Major depressive disorder (MDD) is a common and frequently disabling psychiatric disorder that affects an estimated 17.3 million adults in the United States and an estimated 264 million people worldwide.1-3 Signs and symptoms of depression can include persistent sad or “empty” mood, loss of interest in usual activities, fatigue, difficulty concentrating, insomnia, irritability, feelings of worthlessness or guilt, feelings of hopelessness, and thoughts of death or suicide.4 The Centers for Disease Control and Prevention (CDC) estimates that in 2019, 12 million American adults seriously thought about suicide, 3.5 million planned a suicide attempt, and 1.4 million made a suicide attempt.5 Over 47,500 suicide deaths occurred in 2019, making suicide the 10th leading cause of death in the United States.

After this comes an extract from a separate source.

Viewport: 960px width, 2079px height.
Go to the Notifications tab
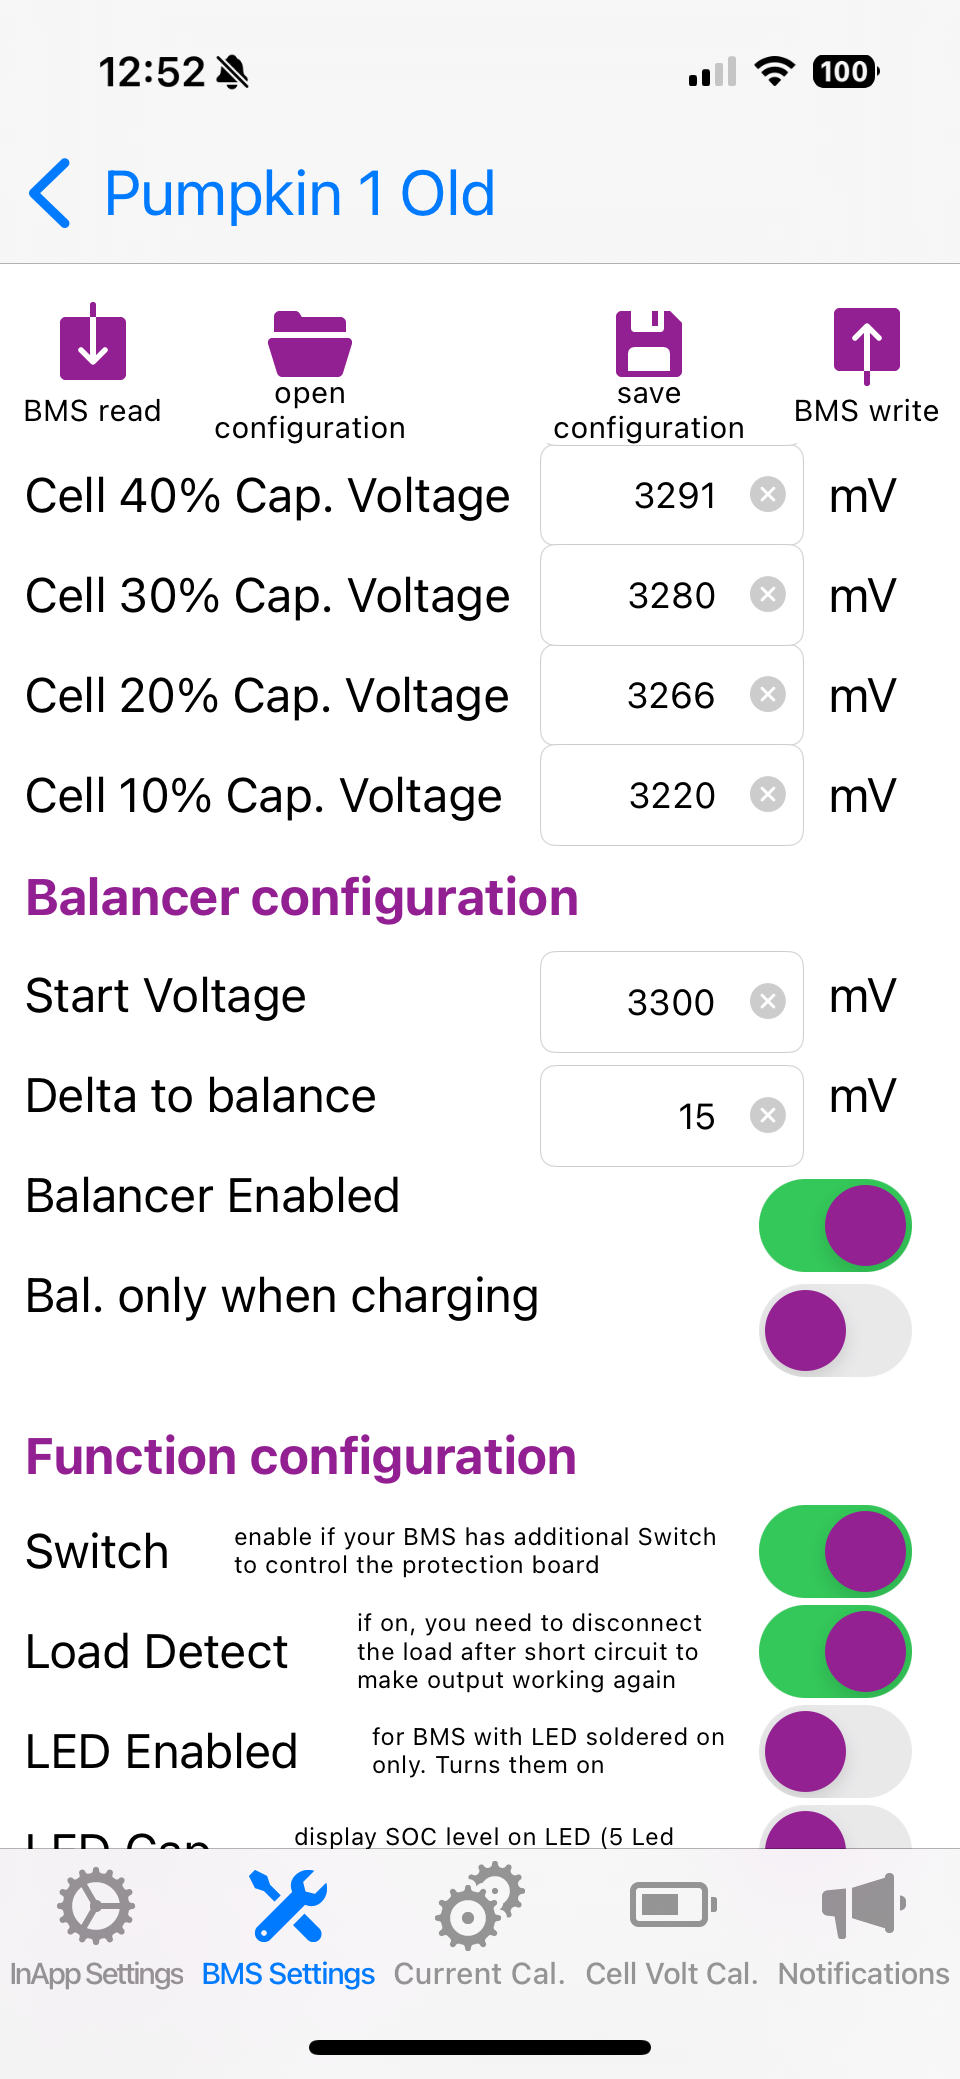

Patients experiencing acute suicidal ideation often present to the emergency department, where prompt intervention is required to prevent self-harm.6 In 2017, suicidal ideation or suicide attempt accounted for nearly 1.5 million emergency department visits in the United States.7 Emergency department management of suicidal patients has typically focused on nonpharmacologic measures that keep patients safe until the suicidal crisis has passed and they can be referred for appropriate inpatient or outpatient psychiatric care.8,9 Pharmacologic options for the rapid treatment of depression and suicidal ideation are limited, since conventional antidepressants typically require weeks or months to take effect.10 If acute symptoms (eg, anxiety, panic, agitation, insomnia, pain) are contributing to suicidal ideation, these symptoms may be treated with anxiolytics, sedative-hypnotics, antipsychotics, and/or analgesics.9

Esketamine and depression

In 2019, intranasal esketamine was approved for use in treatment-resistant depression alongside oral antidepressants.11 Esketamine is the S-enantiomer of ketamine; it acts as a nonselective, noncompetitive antagonist at N-methyl-D-aspartate (NMDA) receptors.1 Compared to racemic ketamine and the R-enantiomer of ketamine, esketamine has greater anesthetic/analgesic activity and decreased psychomimetic activity.11  Esketamine binding at NMDA receptors leads to increased glutamate in the central nervous system. However, the exact mechanism of esketamine’s antidepressant effect remains unknown.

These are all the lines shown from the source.